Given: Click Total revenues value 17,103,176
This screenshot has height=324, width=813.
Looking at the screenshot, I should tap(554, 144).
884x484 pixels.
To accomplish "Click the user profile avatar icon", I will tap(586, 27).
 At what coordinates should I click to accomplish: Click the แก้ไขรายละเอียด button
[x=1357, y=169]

■ ■ ■ ■

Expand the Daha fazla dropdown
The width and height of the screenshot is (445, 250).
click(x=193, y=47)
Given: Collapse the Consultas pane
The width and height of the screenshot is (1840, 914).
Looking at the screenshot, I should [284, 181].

■ ■ ■ ■

Every line that holds the string "Given" must be copied from the records above.

Given: Click Total revenues value 17,103,176
Given: Collapse the Consultas pane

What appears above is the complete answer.